Same Index, Same Names at the Top

Both funds own identical holdings. SPY’s largest position is NVIDIA at 7.58%, followed by Apple at 6.66% and Microsoft at 4.91%. Information Technology dominates at 32.91%, with Financials at 12.59% and Communication Services at 10.28%. VOO’s mandate replicates the same index, so exposure is functionally identical.

Fund Detail SPY VOO
Expense ratio 0.0945% 0.03%
Inception January 22, 1993 September 2010
Structure Unit Investment Trust Open-end fund share class
Latest quarterly dividend $1.796999 $1.8724

SPY’s older UIT structure cannot reinvest dividends internally or lend securities, which explains its higher fee.

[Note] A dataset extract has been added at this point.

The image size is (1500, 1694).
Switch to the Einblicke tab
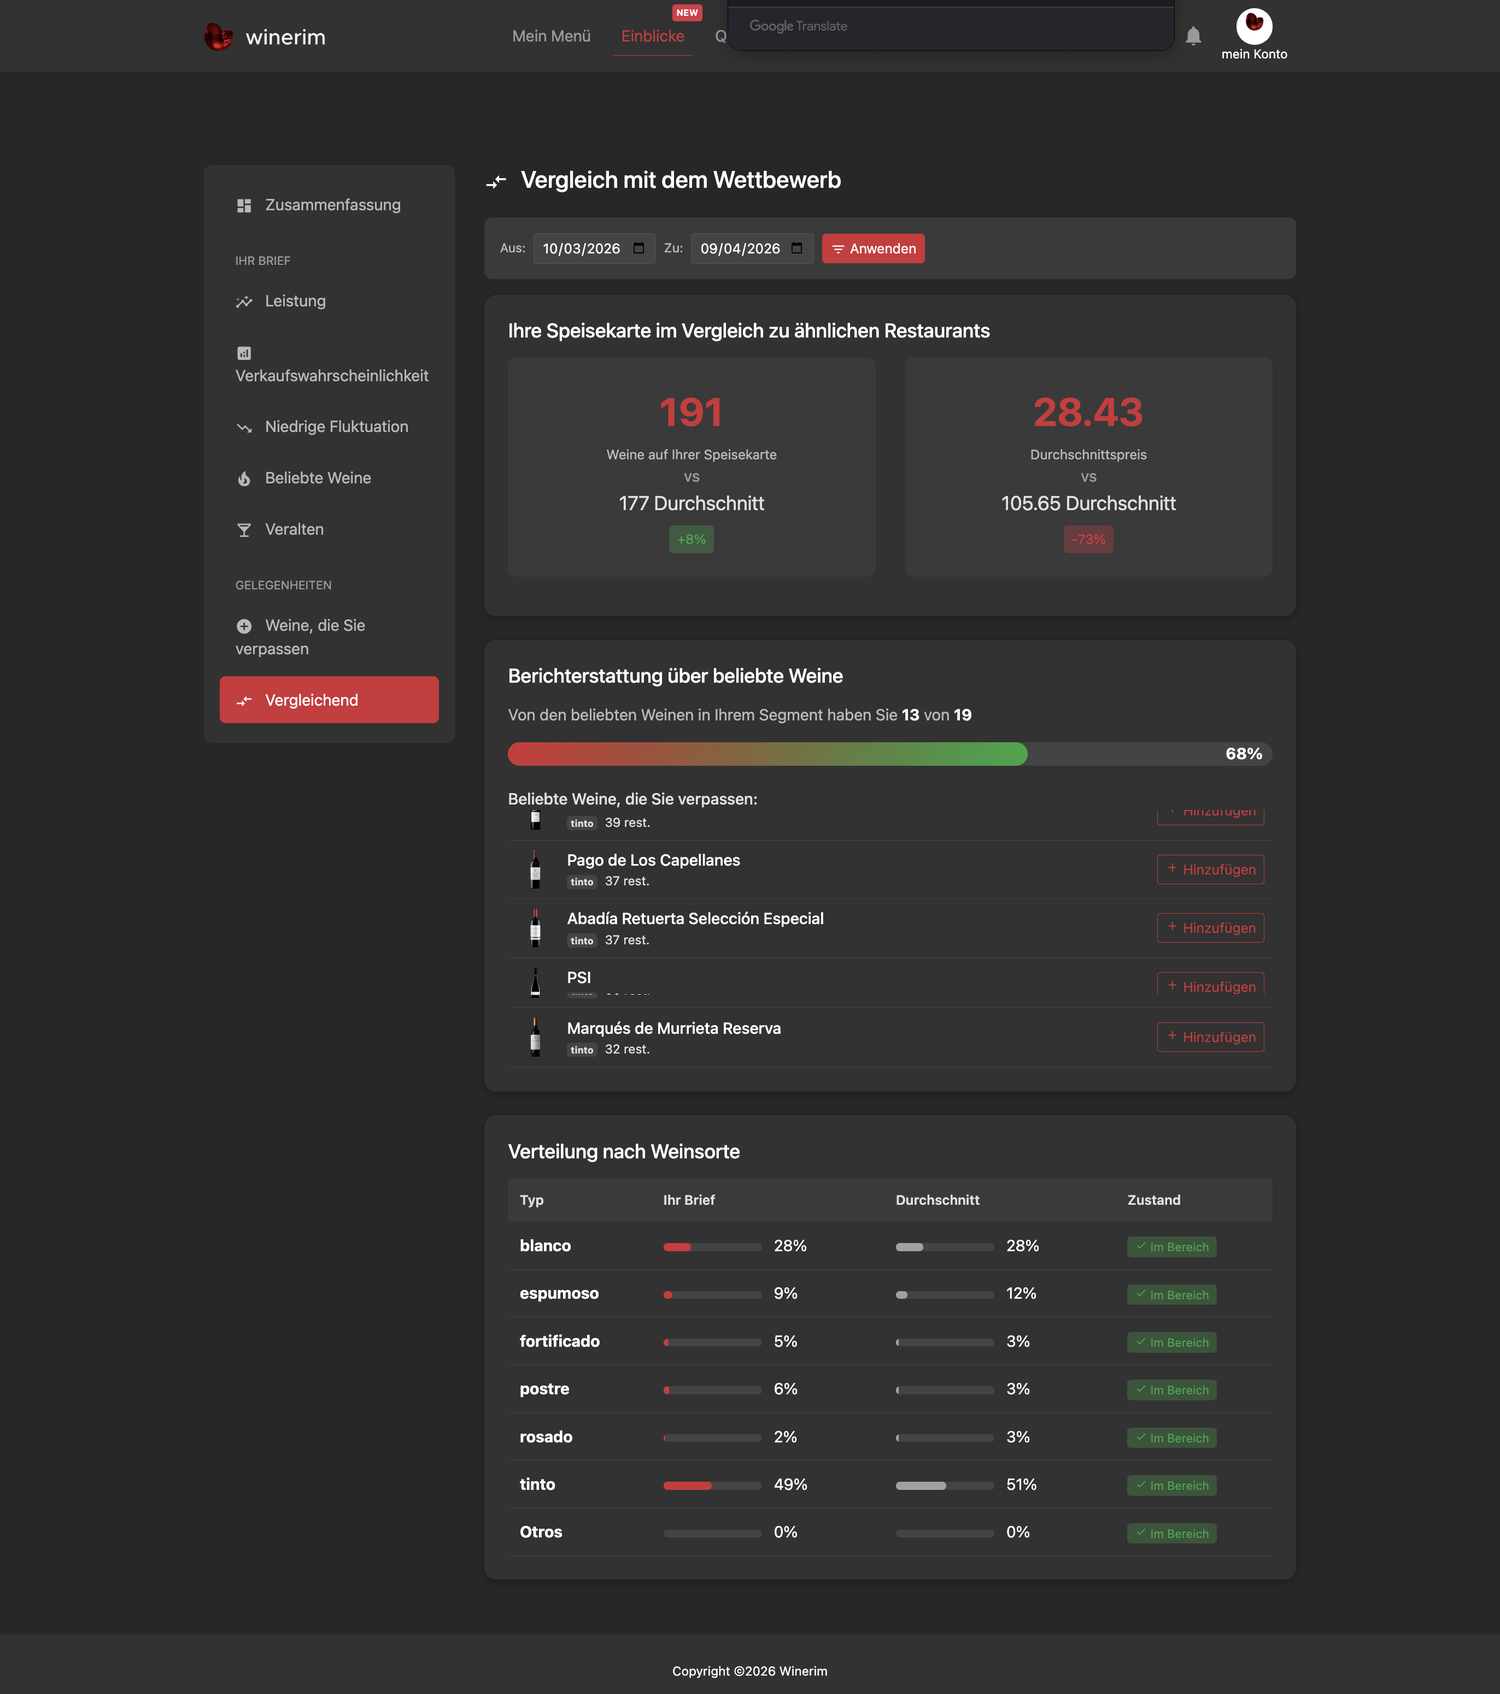pyautogui.click(x=653, y=36)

VOO uses Vanguard’s open-end framework with full reinvestment.

Cost Drag Compounds Over Time

Recent returns look nearly identical. Both gained 10.98% over the past month. Year-to-date, SPY is up 7.28% while VOO shows 7.59% adjusted for distributions. Over ten years, VOO’s 320.76% reflects reinvested dividends, while SPY’s 255.32% does not. The residual difference traces to fees.

SPY’s edge is liquidity. It is the most-traded ETF globally, with tight spreads and the deepest options market. For institutions running short-dated hedges, this matters. For buy-and-hold investors, paying for unused liquidity is a quiet drag on returns.

Dividends Tell a Smaller Story

SPY’s stated yield is 1.25%. Quarterly payouts climbed from $1.594937 in Q1 2024 to $1.993368 in Q4 2025. VOO’s most recent distribution of $1.8724 in late March followed a similar trajectory. Same companies, same dividends. The wrapper only changes the timing of distributions.

What to Watch Next

Tech concentration keeps rising. With one stock at 7.58% of the index, both funds are more concentrated than five years ago. A rotation out of mega-cap AI would hit each equally. The VIX dropping 28.1% over the past month suggests calmer waters, but the March spike to 31.05 is a reminder of volatility risk.

Why VOO Wins for Long-Term Holding

For long-term portfolios, VOO edges ahead. The 3 basis point fee compounds in your favor versus SPY’s 9.45 basis points, and the open-end structure handles dividends more efficiently. If you trade options or move size regularly, SPY’s liquidity earns its cost. For most retirement accounts, VOO is the cleaner choice. SPY’s options chain remains the differentiator for strategies that depend on it.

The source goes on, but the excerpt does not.